In terms of s64J of the Income Tax Act No 58 of 1962 (Act), the STC credit of a company (company A) as at 31 March 2012 could be calculated as the sum of the amount by which the dividends accrued to company A during the dividend cycle ending on 31 March 2012 exceeded the dividends declared during that cycle by company A. This STC credit could be increased by any dividends accrued to company A on or after 1 April 2012 and in respect of which company A received a notification from the company paying the dividend (company B) of the amount by which the dividend paid reduced the STC credit of company B and the notification was received by no later than the date on which the dividend was paid. This effectively resulted in a transfer of a STC credit between company A and company B, ie the company paying the dividend and the company in favour of which the dividend accrued.
The STC credit calculated by a company in accordance with the aforementioned formula would then be reduced by any dividends declared and paid by that company after 1 April 2012 until such time that the company’s STC credit is used up. The reason for this treatment of STC credits is to prevent double taxation of the excess net accrued dividends of a company that have already been subject to STC.

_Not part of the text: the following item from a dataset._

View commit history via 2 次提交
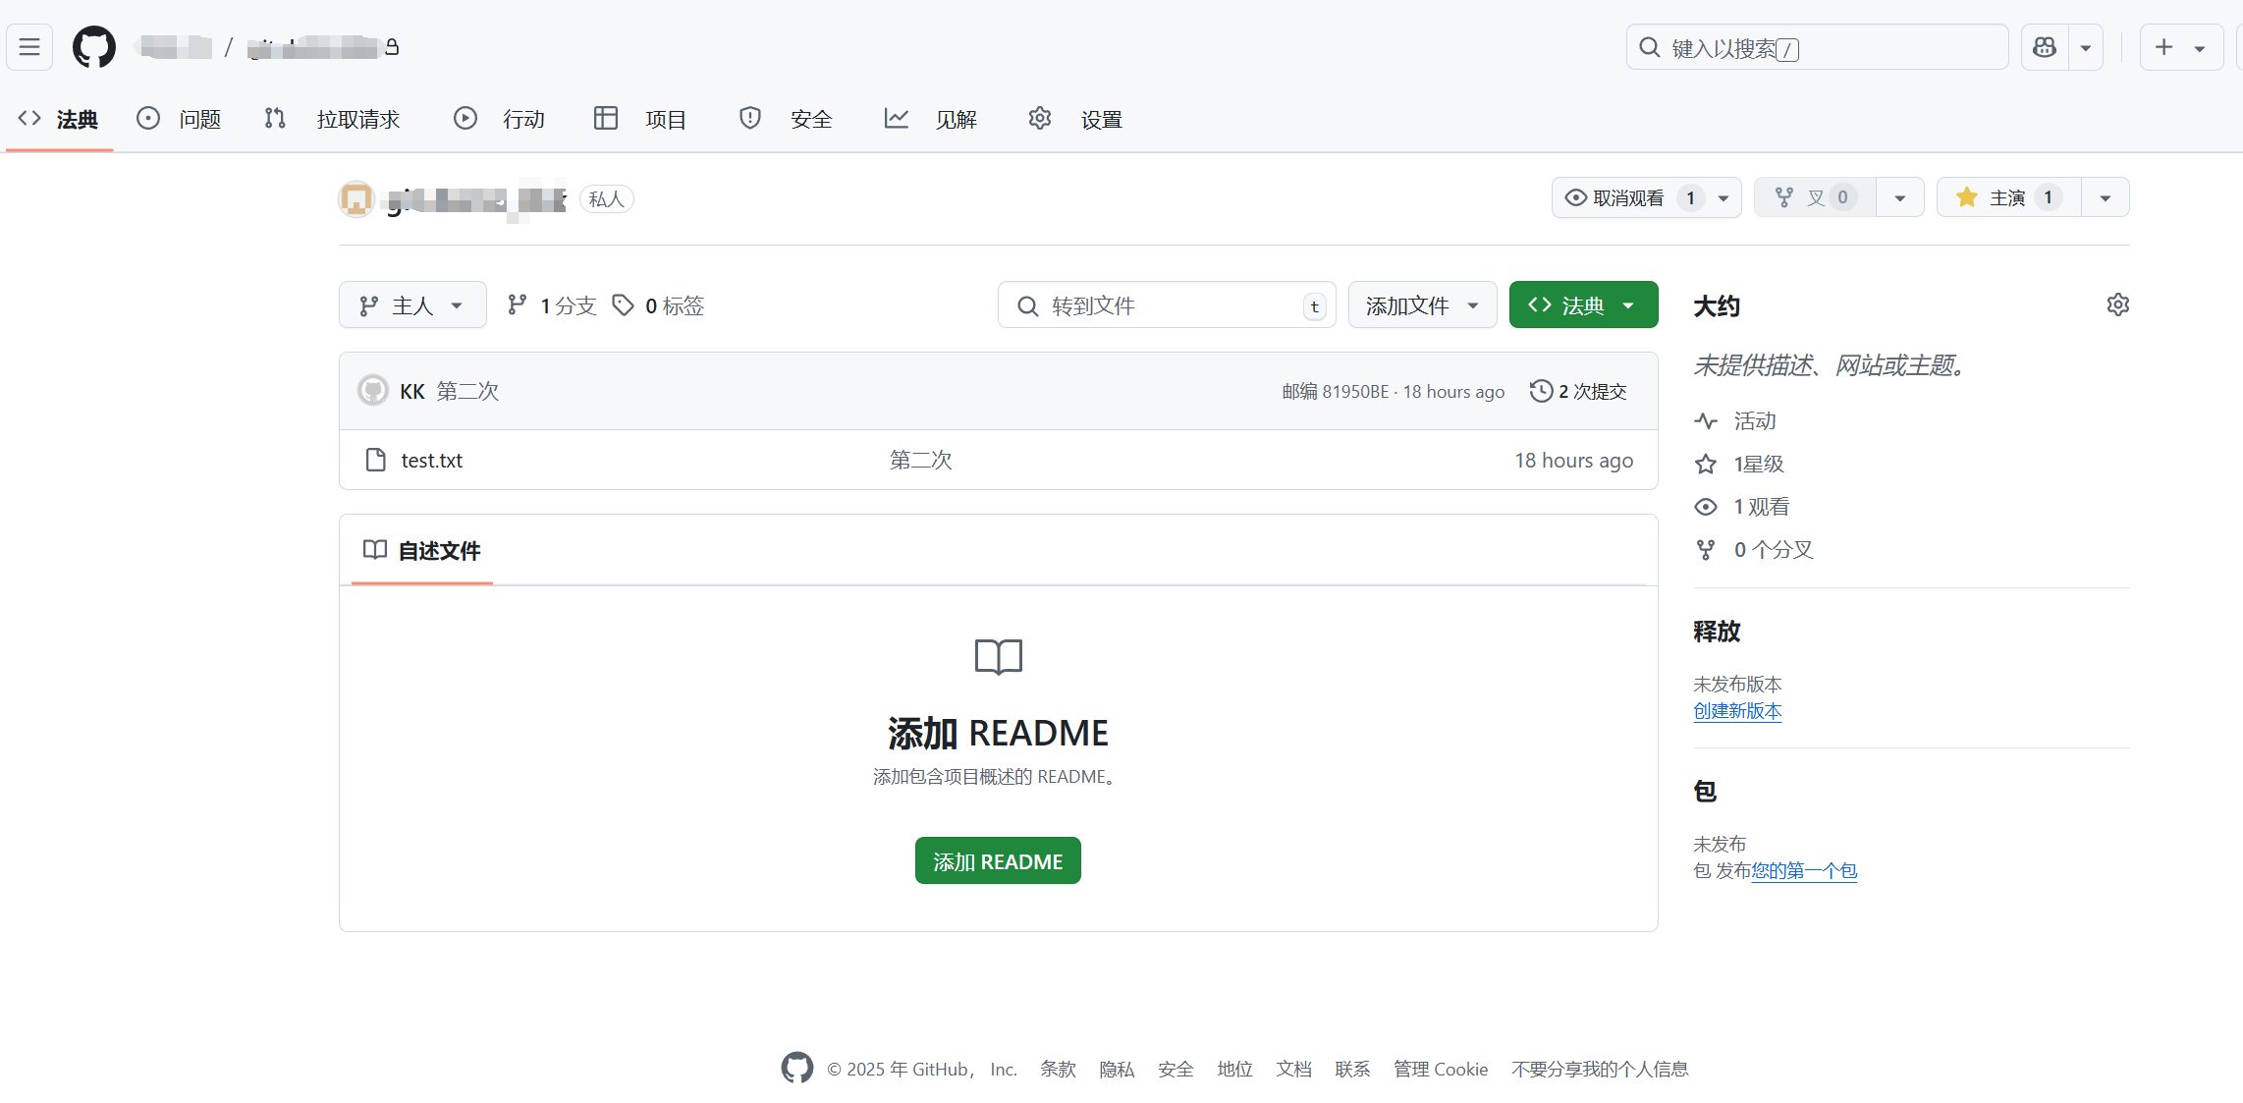[x=1578, y=390]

The STC credit used by the company must be apportioned between all shareholders receiving a dividend from the company by taking into account the ratio between the total reduction in the STC credit and the total dividend paid to all shareholders. This ensures that any particular shareholder does not unduly benefit from a company’s STC credit by setting off a disproportionate share of the company’s entire STC credit against its liability for dividends tax with the effect of prejudicing the company’s other shareholders.
In terms of s64J(7) of the Act, in the event that a company neglects to withhold dividends tax from a dividend paid to a person as a result of an inaccurate notification by the company, the company itself will be liable for the amount of dividends tax.
Section 64J(5) of the Act clearly states that the STC credit of a company on or after the third anniversary of the effective date, being 1 April 2012, is nil. Accordingly, companies should be aware that the expiry date for the use of any unused STC credits is 31 March 2015, after which date the dividends tax regime will be of full force and effect and companies will no longer be able to set off STC credits against dividends in order to reduce the dividends tax liability arising from dividends paid to shareholders. It is therefore recommended that companies with STC credits pay any outstanding dividends to shareholders before 31 March 2015 in order to take advantage of any STC credits before the expiry thereof.